_DO THIS_: Copy the lines word for word, from the first line of the records up to and including the line containing "tap(1390, 768)".

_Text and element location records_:
----

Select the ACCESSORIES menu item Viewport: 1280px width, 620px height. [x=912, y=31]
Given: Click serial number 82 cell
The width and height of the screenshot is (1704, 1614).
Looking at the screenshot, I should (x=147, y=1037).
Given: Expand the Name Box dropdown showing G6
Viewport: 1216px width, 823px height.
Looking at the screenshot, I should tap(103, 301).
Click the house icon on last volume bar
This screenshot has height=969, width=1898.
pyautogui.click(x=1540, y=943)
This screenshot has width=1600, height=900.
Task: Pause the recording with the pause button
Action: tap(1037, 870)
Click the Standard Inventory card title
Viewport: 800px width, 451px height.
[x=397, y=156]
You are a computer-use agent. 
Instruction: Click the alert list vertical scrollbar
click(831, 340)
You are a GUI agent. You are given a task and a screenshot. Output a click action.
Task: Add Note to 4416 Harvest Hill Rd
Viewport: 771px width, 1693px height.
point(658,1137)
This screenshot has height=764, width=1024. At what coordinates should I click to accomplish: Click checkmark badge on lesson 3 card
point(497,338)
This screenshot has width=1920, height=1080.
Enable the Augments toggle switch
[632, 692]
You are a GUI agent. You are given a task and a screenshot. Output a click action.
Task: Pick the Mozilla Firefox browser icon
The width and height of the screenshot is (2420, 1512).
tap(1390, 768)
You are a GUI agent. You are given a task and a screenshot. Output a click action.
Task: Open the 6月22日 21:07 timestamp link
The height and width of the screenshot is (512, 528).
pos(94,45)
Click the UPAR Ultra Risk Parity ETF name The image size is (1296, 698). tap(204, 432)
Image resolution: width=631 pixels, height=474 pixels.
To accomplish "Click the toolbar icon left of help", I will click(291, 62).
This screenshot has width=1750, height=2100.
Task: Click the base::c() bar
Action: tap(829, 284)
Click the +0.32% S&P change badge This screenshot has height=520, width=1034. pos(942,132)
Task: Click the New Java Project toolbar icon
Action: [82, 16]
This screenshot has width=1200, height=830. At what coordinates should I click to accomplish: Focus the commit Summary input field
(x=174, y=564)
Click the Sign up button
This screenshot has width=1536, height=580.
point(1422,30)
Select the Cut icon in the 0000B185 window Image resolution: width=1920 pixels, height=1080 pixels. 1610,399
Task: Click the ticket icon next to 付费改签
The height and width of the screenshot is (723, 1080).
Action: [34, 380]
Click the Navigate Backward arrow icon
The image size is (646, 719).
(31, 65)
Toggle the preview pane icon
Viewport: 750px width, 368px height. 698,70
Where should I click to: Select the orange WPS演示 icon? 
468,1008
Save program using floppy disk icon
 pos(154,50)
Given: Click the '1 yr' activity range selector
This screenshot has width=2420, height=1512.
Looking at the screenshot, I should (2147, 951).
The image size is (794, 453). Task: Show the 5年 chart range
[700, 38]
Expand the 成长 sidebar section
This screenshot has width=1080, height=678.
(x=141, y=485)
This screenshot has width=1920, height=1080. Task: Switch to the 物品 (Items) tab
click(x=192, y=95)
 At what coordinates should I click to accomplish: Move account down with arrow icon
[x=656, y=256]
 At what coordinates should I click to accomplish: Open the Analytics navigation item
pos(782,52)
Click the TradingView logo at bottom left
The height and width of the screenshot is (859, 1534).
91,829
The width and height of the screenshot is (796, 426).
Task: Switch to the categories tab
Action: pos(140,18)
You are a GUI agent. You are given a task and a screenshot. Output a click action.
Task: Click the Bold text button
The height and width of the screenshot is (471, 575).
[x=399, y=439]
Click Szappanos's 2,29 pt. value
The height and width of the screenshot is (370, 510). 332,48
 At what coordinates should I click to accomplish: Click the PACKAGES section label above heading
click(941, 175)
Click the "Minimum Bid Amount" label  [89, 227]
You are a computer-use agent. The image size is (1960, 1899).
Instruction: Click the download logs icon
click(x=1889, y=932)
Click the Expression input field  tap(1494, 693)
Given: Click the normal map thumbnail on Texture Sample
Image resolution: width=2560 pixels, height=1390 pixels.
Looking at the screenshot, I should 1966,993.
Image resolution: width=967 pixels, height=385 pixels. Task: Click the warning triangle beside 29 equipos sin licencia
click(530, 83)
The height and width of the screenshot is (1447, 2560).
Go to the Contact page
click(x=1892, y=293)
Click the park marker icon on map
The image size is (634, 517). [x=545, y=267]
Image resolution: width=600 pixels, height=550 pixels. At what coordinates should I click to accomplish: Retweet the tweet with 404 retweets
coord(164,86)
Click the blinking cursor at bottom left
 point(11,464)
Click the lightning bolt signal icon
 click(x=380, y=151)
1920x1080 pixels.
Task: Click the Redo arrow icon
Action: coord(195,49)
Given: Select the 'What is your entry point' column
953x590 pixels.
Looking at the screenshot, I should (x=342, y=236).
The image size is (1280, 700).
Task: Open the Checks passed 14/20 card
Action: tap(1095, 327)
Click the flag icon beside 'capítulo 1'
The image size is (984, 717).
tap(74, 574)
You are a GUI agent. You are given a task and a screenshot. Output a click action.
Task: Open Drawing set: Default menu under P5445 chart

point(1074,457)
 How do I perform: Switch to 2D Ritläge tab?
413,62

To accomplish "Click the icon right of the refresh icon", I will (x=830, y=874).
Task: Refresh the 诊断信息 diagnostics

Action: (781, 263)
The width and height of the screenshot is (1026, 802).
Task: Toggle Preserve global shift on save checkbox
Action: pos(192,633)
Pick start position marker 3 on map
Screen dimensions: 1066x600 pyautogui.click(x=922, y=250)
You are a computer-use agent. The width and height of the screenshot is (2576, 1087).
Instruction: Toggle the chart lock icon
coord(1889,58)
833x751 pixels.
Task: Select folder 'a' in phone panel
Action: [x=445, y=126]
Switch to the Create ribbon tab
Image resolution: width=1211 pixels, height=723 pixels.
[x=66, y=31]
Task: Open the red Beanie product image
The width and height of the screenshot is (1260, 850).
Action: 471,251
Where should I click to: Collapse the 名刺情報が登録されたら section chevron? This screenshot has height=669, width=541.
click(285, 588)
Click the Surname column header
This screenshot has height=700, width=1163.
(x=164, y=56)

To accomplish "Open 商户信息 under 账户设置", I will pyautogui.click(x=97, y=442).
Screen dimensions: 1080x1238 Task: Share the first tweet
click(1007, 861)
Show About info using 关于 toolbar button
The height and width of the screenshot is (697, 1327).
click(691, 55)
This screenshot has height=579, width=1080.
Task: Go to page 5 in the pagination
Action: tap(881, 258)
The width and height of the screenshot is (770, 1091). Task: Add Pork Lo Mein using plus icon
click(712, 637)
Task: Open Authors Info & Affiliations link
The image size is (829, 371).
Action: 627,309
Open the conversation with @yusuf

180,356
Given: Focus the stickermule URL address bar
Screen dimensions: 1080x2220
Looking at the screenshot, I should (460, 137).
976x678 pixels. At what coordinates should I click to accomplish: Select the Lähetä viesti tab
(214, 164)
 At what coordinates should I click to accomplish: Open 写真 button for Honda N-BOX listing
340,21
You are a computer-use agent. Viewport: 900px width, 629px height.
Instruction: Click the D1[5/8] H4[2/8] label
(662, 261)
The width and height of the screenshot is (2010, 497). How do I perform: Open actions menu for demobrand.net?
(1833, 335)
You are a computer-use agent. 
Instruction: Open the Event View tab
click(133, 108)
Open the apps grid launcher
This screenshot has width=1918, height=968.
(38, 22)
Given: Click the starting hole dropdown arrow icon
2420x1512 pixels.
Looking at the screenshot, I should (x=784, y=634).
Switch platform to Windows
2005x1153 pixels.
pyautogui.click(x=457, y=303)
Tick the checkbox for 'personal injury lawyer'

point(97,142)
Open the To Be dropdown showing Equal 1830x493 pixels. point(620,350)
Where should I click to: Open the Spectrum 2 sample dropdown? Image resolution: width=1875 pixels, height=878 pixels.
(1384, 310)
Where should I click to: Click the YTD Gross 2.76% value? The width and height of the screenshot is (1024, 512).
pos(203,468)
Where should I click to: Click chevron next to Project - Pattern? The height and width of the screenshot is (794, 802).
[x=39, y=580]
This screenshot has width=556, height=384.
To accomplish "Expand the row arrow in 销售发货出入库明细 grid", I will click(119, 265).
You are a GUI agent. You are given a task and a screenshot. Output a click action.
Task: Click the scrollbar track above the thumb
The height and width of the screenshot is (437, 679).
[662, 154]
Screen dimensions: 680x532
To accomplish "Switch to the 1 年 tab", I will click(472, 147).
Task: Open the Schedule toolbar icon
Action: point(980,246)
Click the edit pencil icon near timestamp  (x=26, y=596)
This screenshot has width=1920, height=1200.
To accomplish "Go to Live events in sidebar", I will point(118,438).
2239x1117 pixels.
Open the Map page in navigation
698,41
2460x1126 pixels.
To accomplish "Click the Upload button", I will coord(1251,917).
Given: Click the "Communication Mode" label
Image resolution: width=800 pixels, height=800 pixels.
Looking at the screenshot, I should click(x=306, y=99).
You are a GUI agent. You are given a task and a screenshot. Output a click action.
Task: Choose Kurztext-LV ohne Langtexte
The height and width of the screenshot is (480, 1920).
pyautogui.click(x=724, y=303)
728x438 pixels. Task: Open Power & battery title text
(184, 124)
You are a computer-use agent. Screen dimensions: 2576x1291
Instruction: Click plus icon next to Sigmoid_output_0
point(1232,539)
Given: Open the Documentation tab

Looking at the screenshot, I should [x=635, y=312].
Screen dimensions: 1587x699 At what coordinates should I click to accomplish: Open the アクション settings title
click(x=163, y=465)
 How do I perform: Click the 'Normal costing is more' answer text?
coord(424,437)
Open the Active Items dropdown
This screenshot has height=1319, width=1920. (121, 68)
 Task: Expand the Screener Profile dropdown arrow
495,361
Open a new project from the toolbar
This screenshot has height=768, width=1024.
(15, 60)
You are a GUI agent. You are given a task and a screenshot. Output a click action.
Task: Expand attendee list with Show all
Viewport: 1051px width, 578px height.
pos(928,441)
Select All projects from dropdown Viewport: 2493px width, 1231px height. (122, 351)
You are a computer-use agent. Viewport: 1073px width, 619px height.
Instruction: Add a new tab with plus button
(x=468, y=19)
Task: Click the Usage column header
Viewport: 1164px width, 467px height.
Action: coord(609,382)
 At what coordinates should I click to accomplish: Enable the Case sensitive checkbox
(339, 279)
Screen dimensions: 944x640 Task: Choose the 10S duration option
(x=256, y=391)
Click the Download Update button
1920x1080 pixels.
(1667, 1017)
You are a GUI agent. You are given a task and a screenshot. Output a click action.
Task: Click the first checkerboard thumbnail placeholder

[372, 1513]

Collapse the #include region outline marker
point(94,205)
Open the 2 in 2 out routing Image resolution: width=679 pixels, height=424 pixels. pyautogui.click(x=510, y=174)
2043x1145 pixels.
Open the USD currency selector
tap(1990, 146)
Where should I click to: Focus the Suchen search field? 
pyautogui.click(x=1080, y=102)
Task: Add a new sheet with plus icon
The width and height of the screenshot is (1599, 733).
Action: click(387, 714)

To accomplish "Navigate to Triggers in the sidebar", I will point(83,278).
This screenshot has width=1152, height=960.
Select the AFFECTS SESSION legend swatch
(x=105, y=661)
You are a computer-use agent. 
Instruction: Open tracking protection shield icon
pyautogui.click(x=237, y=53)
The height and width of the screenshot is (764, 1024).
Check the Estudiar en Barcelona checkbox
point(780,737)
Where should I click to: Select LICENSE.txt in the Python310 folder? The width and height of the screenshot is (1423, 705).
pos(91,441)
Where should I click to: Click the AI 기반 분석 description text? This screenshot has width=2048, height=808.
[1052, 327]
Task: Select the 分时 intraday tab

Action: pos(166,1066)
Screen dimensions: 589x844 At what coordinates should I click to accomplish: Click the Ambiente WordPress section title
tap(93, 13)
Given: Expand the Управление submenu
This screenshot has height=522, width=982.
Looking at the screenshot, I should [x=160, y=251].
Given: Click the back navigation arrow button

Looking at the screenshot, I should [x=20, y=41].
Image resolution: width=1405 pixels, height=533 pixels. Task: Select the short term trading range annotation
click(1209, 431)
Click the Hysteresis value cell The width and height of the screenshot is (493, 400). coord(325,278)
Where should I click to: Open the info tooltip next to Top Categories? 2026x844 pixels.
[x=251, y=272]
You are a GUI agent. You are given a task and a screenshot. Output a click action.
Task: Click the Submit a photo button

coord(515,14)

----

_THE SOLUTION_:
Select the ACCESSORIES menu item Viewport: 1280px width, 620px height. [x=912, y=31]
Given: Click serial number 82 cell
The width and height of the screenshot is (1704, 1614).
Looking at the screenshot, I should (x=147, y=1037).
Given: Expand the Name Box dropdown showing G6
Viewport: 1216px width, 823px height.
Looking at the screenshot, I should tap(103, 301).
Click the house icon on last volume bar
This screenshot has height=969, width=1898.
pyautogui.click(x=1540, y=943)
This screenshot has width=1600, height=900.
Task: Pause the recording with the pause button
Action: tap(1037, 870)
Click the Standard Inventory card title
Viewport: 800px width, 451px height.
[x=397, y=156]
You are a computer-use agent. 
Instruction: Click the alert list vertical scrollbar
click(831, 340)
You are a GUI agent. You are given a task and a screenshot. Output a click action.
Task: Add Note to 4416 Harvest Hill Rd
Viewport: 771px width, 1693px height.
point(658,1137)
This screenshot has height=764, width=1024. At what coordinates should I click to accomplish: Click checkmark badge on lesson 3 card
point(497,338)
This screenshot has width=1920, height=1080.
Enable the Augments toggle switch
[632, 692]
You are a GUI agent. You are given a task and a screenshot. Output a click action.
Task: Pick the Mozilla Firefox browser icon
The width and height of the screenshot is (2420, 1512).
tap(1390, 768)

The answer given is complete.